==== SUPPLIED DATA ====
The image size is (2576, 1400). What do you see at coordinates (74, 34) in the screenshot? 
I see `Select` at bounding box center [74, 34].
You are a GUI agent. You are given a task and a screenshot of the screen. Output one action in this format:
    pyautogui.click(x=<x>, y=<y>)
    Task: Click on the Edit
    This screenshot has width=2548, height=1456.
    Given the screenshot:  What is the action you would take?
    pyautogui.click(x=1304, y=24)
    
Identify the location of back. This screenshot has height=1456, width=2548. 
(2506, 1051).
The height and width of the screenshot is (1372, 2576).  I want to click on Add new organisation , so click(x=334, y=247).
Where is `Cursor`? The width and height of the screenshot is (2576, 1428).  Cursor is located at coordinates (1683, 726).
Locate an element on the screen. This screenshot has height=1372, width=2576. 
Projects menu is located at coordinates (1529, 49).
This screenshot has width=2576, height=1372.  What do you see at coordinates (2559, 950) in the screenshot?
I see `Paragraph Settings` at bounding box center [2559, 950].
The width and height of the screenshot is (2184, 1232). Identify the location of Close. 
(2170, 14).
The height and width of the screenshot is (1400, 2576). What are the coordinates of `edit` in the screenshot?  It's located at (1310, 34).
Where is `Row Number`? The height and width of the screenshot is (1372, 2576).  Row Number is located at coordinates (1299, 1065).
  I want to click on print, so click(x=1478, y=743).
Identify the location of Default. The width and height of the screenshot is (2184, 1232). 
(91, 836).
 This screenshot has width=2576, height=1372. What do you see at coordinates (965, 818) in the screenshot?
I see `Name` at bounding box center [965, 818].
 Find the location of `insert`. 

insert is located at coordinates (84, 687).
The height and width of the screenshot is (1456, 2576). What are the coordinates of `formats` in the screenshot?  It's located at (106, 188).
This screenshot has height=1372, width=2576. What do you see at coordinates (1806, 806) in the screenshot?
====
Please return all of the records above, line for line, with no changes.

■ SOLUTION
The image size is (2576, 1400). What do you see at coordinates (74, 34) in the screenshot? 
I see `Select` at bounding box center [74, 34].
You are a GUI agent. You are given a task and a screenshot of the screen. Output one action in this format:
    pyautogui.click(x=<x>, y=<y>)
    Task: Click on the Edit
    This screenshot has width=2548, height=1456.
    Given the screenshot:  What is the action you would take?
    pyautogui.click(x=1304, y=24)
    
Identify the location of back. This screenshot has height=1456, width=2548. 
(2506, 1051).
The height and width of the screenshot is (1372, 2576).  I want to click on Add new organisation , so click(x=334, y=247).
Where is `Cursor`? The width and height of the screenshot is (2576, 1428).  Cursor is located at coordinates (1683, 726).
Locate an element on the screen. This screenshot has height=1372, width=2576. 
Projects menu is located at coordinates (1529, 49).
This screenshot has width=2576, height=1372.  What do you see at coordinates (2559, 950) in the screenshot?
I see `Paragraph Settings` at bounding box center [2559, 950].
The width and height of the screenshot is (2184, 1232). Identify the location of Close. 
(2170, 14).
The height and width of the screenshot is (1400, 2576). What are the coordinates of `edit` in the screenshot?  It's located at (1310, 34).
Where is `Row Number`? The height and width of the screenshot is (1372, 2576).  Row Number is located at coordinates (1299, 1065).
  I want to click on print, so click(x=1478, y=743).
Identify the location of Default. The width and height of the screenshot is (2184, 1232). 
(91, 836).
 This screenshot has width=2576, height=1372. What do you see at coordinates (965, 818) in the screenshot?
I see `Name` at bounding box center [965, 818].
 Find the location of `insert`. 

insert is located at coordinates (84, 687).
The height and width of the screenshot is (1456, 2576). What are the coordinates of `formats` in the screenshot?  It's located at (106, 188).
This screenshot has height=1372, width=2576. What do you see at coordinates (1806, 806) in the screenshot?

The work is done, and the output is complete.